A week after Woods made his very public request before Trump, Delcy Rodríguez said there would be a reform to the oil industry legal framework. One week later, the legislature that her brother runs approved a first draft of the law in first discussion. Another week goes by, and the law was fully sanctioned in the National Assembly. Boom.

The modified Hydrocarbon Law reads like an email that answers Woods conditions almost point by point. In article 1 language was added to reassure that this law was created under the principles of “…progressive maximization of rent, legal certainty, and contractual transparency.” Hilarious.

During his Venezuela assessment before the US Senate, Rubio said that the new legislation “basically eliminates many of the restrictions on foreign investment in the oil industry. It doesn’t go far enough to attract more investment, but it’s a big step compared to where things were three weeks ago.”

After all the chaos it caused, Chávez’s oil legacy was wiped clean as if it was a bug on a windshield.

On good authority we heard that Rubio was expecting to have the law approved on Tuesday to be able to announce it on Wednesday, the day of the assessment. The folks at The Branch missed the deadline by a couple of days. Rubio just spoke about it with full confidence, knowing what it would be approved the day after.

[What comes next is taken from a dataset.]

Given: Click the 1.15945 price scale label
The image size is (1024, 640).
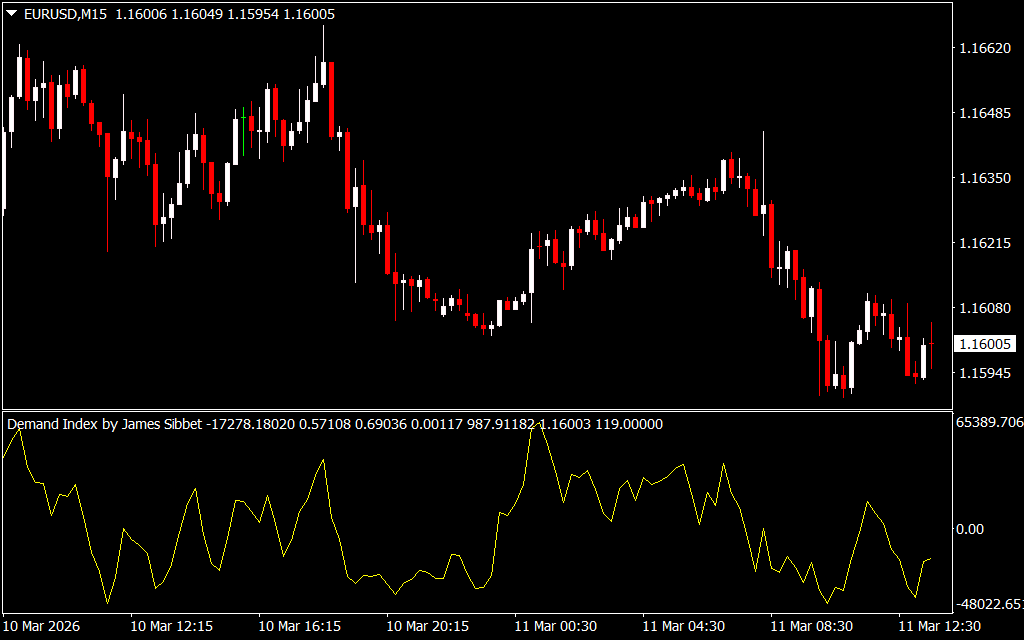Looking at the screenshot, I should click(x=985, y=373).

Here’s some of the stuff that was changed:

  • First and foremost: Arbitration. The original law said that disputes could only be solved in Bolivarian Republic of Venezuela courts and it explicitly prohibited the use of foreign jurisdictions. In the reformed law they added the possibility to solve disputes via arbitration and removed the jurisdiction limitation.
  • The big one: Now state companies and JVs can engage private companies domiciled in Venezuela to perform oil industry “primary activities” (exploration, extraction, and production). Also they can assign to them any rights over assets and real estate. These operating agreements would be similar to the CPPs, and remove the need to participate in a JV.
  • Operating companies have the right to commercialize production directly.
  • Royalties are capped at 30%, and amplifies the right to negotiate a lower royalty.
  • Simplified taxes and widened exemptions regime.
  • The shady one: Operating companies are exempted from having to apply the Public Contracting Law. It’s not very transparent, but it will make life easier for foreign companies.

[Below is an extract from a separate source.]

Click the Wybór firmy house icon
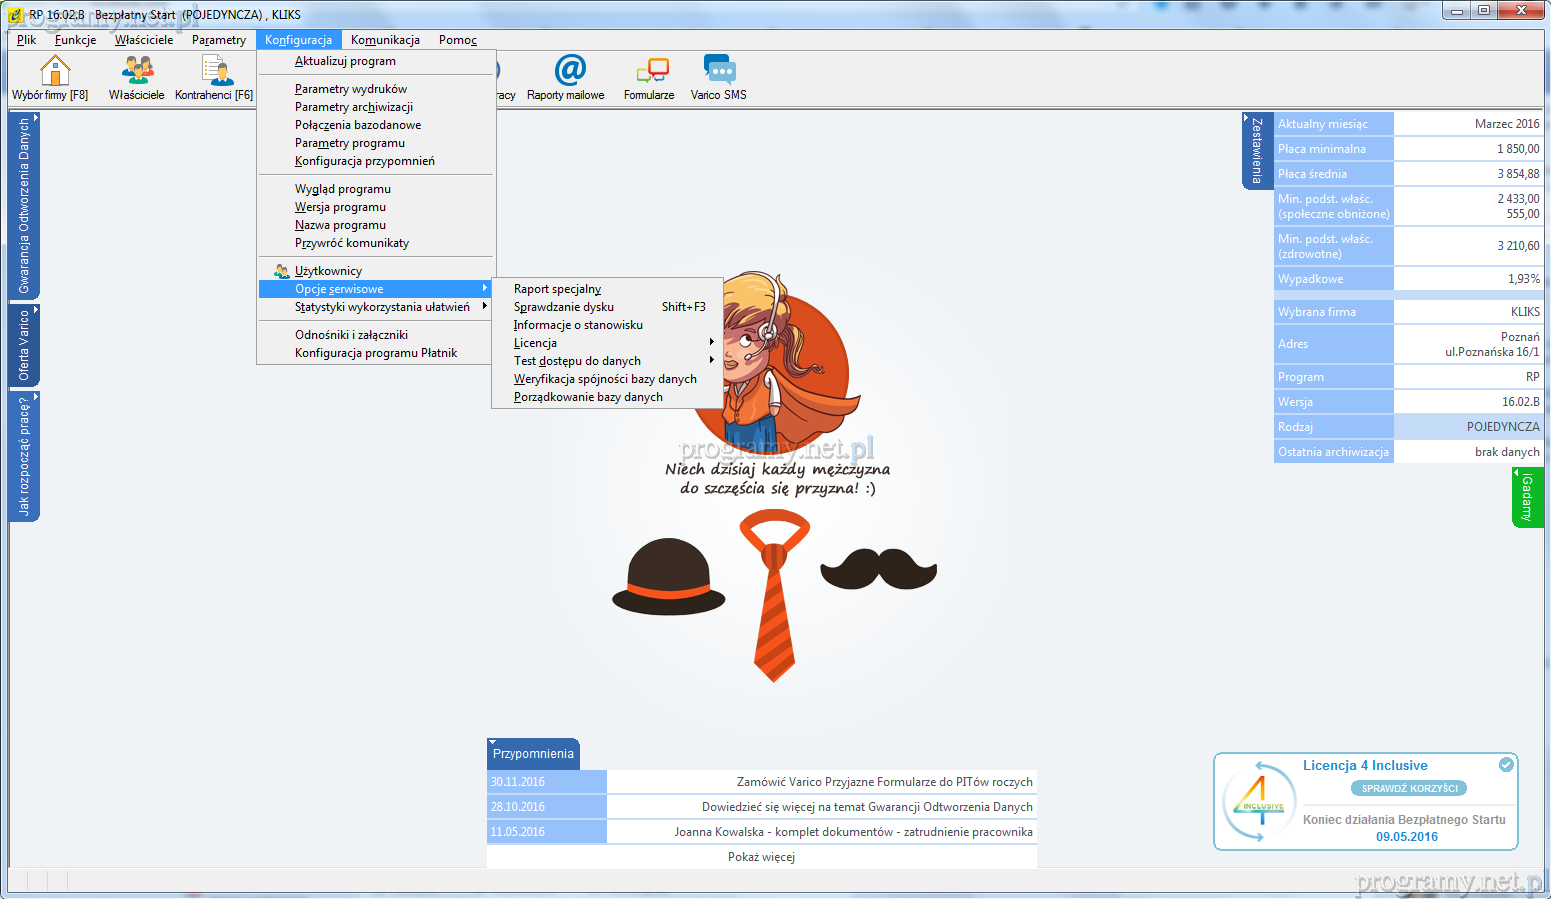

Right after Jorge Rodríguez said that the law had been approved, OFAC dropped the newly minted General License 46. Which still has to be read carefully, but it does partially lift sanctions over the oil industry with some limitations: lets U.S. companies handle Venezuelan oil again, butthere’s tight control over payments and sales to third countries + an explicit restriction over transactions with the axis (Russia, Iran, North Korea, aaand China).

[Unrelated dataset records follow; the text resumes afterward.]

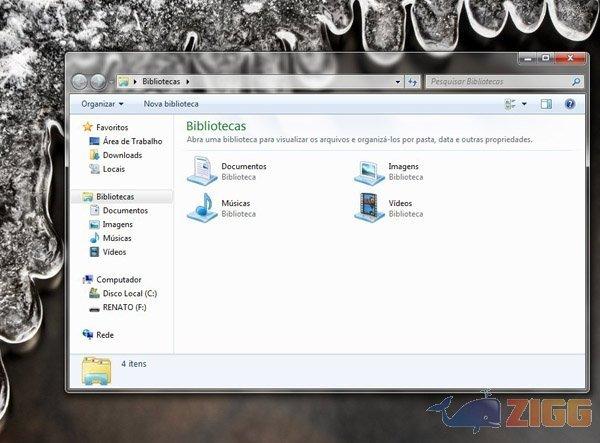
Task: Open the Imagens library icon
Action: (x=369, y=172)
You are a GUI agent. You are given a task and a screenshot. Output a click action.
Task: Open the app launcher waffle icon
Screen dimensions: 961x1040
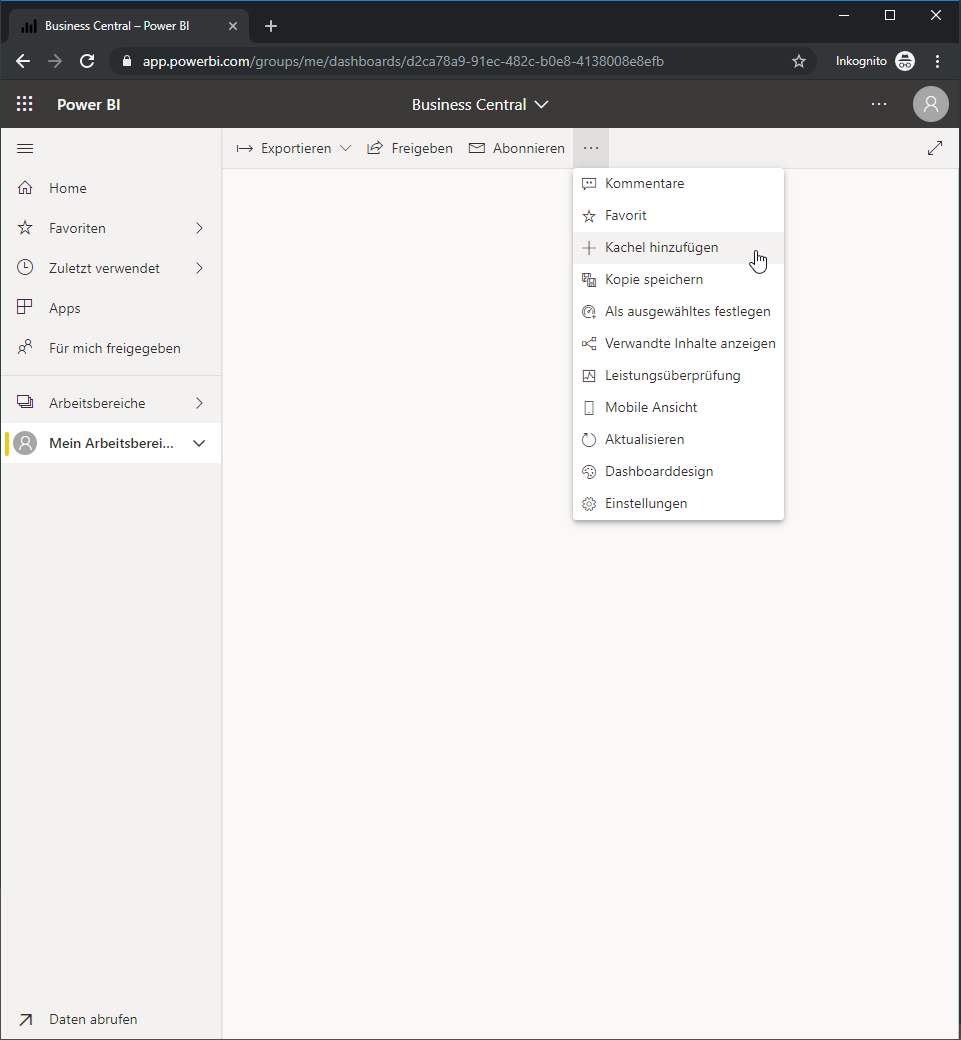pyautogui.click(x=25, y=104)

Section 1 double downs on the mantra “never trust chavista courts.”

“Any contract for such transactions with the Government of Venezuela, PdVSA, or PdVSA Entities specify that the laws of the United States or any jurisdiction within the United States govern the contract and that any dispute resolution under the contract occur in the United States…”

So long, Revolution. A new meaning to rodilla en tierra.

Big Oil doesn’t trust Venezuela, can’t blame them. But I’ve got a feeling they really want to. They just have to bring the big guns to the negotiating table.